Sur 98 projets déposés via le CNRS, 13 ont été retenus, soit un taux de succès de 12,4 %. Parmi ces projets, cinq sont coordonnés par l’organisme.

  • AntiMatter-OTech (Novel opaque scintillator technology for nuclear industry imaging based on anti-matter detection) coordonné par Anatael CABRERA, chercheur CNRS au Laboratoire de physique des 2 infinis - Irène Joliot-Curie (IJCLab, CNRS/Université Paris-Saclay). Frédéric YERMIA du Laboratoire de physique subatomique et des technologies associées (SUBATECH, CNRS/Université de Nantes/IMT Atlantique) en est également responsable scientifique.
  • DREAM (Dynamic regulation of photosynthesis in light-acclimated organisms) coordonné par Ludovic JULLIEN du laboratoire Processus d'activation sélectif par transfert d'énergie uni-électronique ou radiatif (PASTEUR, CNRS/ENS/Sorbonne Université).
  • MIMOSA (4D microscopy of biological materials by short pulse terahertz sources) coordonné par Angela VELLA du Groupe de physique des matériaux (GPM, CNRS/Insa Rouen/Université de Rouen Normandie). Ammar HIDEUR du Complexe de recherche interprofessionnel en aérothermochimie (CORIA, CNRS/Insa Rouen/Université de Rouen Normandie) en est également responsable scientifique.
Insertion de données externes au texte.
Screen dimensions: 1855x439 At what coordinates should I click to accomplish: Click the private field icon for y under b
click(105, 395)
  • TWAC (THz wave accelerating cavity for ultrafast science) coordonné par Christelle BRUNI, chercheuse CNRS au Laboratoire de physique des 2 infinis - Irène Joliot-Curie (IJCLab, CNRS/Université Paris-Saclay). Eléonore ROUSSEL, chercheuse CNRS au laboratoire Physique des lasers, atomes et molécules (PhLAM, CNRS/Université de Lille), en est également responsable scientifique.
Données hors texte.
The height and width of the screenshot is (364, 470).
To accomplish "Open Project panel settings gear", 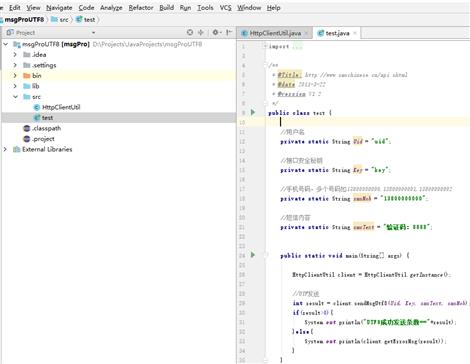I will (216, 32).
  • Yscript (Yeast cell factory for mRNA bioproduction) coordonné par Chantal PICHON du Centre de biophysique moléculaire (CBM, CNRS).
  • BioPIM (Processing-in-memory architectures and programming libraries for bioinformatics algorithms) dont Dominique LAVENIER, chercheur CNRS à l’Institut de recherche en informatique et systèmes aléatoires (IRISA, CNRS/ENS Rennes/IMT Atlantique/Inria/Insa Rennes/Université Bretagne Sud/Université de Rennes 1), est responsable scientifique.
  • DYNAMO (Dynamic spatio-temporal modulation of light by phononic architectures) dont les chercheurs CNRS Bernard BONELLO à l’Institut des nanosciences de Paris (INSP, CNRS/Sorbonne Université) et Sébastien GUENNEAU de l’IRL Abraham de Moivre (CNRS/Imperial London College) sont responsables scientifiques.
  • ESiM (Energy storage in molecules) dont Christian JOACHIM, chercheur CNRS au Centre d'élaboration de matériaux et d'études structurales (CEMES, CNRS), est responsable scientifique.
  • ICARO (Intracellular carrier against resistant microorganisms) dont Jean-Pierre GORVEL, chercheur CNRS au Centre d'immunologie de Marseille-Luminy (CIML, CNRS/Aix-Marseille Université/Inserm), est responsable scientifique.
  • NEUROSENSE (Neuroendocrine sensor for sudden unexpected death in epilepsy (SUDEP) prediction and prevention) dont Massimo MANTEGAZZA, chercheur CNRS à l’Institut de pharmacologie moléculaire et cellulaire (IPMC, CNRS/Université Côte d’Azur), est responsable scientifique.
  • PALANTIRI (Phase-sensitive alteration of light coloration in quadri-partite garnet cavity) dont Benjamin PIGEAU, chercheur CNRS à l’Institut Néel (CNRS), et Abdelmadjid ANANE de l’Unité mixte de physique CNRS/Thales (CNRS/Thales), sont responsables scientifiques.
  • REMAP (Reusable mask patterning) dont Pavel KUZHIR de l’Institut de physique de Nice (INPHYNI, CNRS/Université Côte d’Azur) est responsable scientifique.
  • TwistedNano (Twisted nanophotonic technology for integrated chiroptical sensing of drugs on a chip) dont Patrice GENEVET, chercheur CNRS au Centre de recherche sur l'hétéroepitaxie et ses applications (CRHEA, CNRS) est responsable scientifique.